The last time decisions on quotas were taken was during the G20 finance ministers’ meeting in South Korea, stipulating that IMF member countries’ shares be doubled, from about 476.8 billion special drawing rights (SDR) units (about $ 755.7 billion) instead 238.4 billion SDR units worth of share; as well as an increase to the relative shares, and thus in the voting power, of emerging economies, at the forefront of which is China. This decision was taken because of the weight of the global financial crisis, at a time when the global economy needed massive sums to overcome the crisis. As a result of that decision, the major emerging countries, like China, India and Brazil, became among the ten countries with the most IMF shares. China became third to America and Japan.

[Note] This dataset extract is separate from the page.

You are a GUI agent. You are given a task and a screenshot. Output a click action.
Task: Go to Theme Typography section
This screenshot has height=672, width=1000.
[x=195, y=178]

The summit’s statement came as a result of the postponement of the quota review to 2023, which deviates from the typical practice of reviewing these quotas every five years. That is, a revision of the 15th quota review of 2015 should have been finalized, but the IMF postponed working on this review until after the stipulations of the 14th review are implemented.

The postponement of governance and quota reform was deeply disappointing to the international community because of the urgency of the need to resolve the issue of the Fund’s quotas in a way that takes into account the stature of the economies of the large countries such as China, Brazil and Saudi Arabia, which would grant them increased voting power and reflect the changes in the global economy. Quota reform would perhaps be a significant step forward that must go ahead in order for the provisions of the world leaders’ resolution to be implemented. A financial push is needed, to which all IMF members should contribute in line with their economic development, especially since the Fund’s portfolio has doubled to a trillion dollars, making it much more financially powerful.

To arrive at a more just, equitable, balanced and stable world, accounting for the size of countries’ economies is necessary. The size of the US economy is 19.39 trillion dollars, 24.4% of the global economy, and China comes in second place, with a 12.24 trillion-dollar economy, 15.4% of the global economy. Then the other countries follow. There is no escape from incorporating the previously mentioned economic criterion if quotas are to be distributed in a manner that furthers justice, equity and the equalization economic opportunities around the world.

The IMF’s Board of Governors is called on to study alternatives to safeguard the Fund’s legitimacy and credibility and to look into alternatives for approving reforms to the quota system that would lead to sustainable economic growth in light of the coronavirus pandemic, which is the real threat to the global economy, and leaders’ concern for a more just distribution of quota in light of the commitment to guarantee a sufficiently buttressed strong financial safety net support and the IMF’s survival.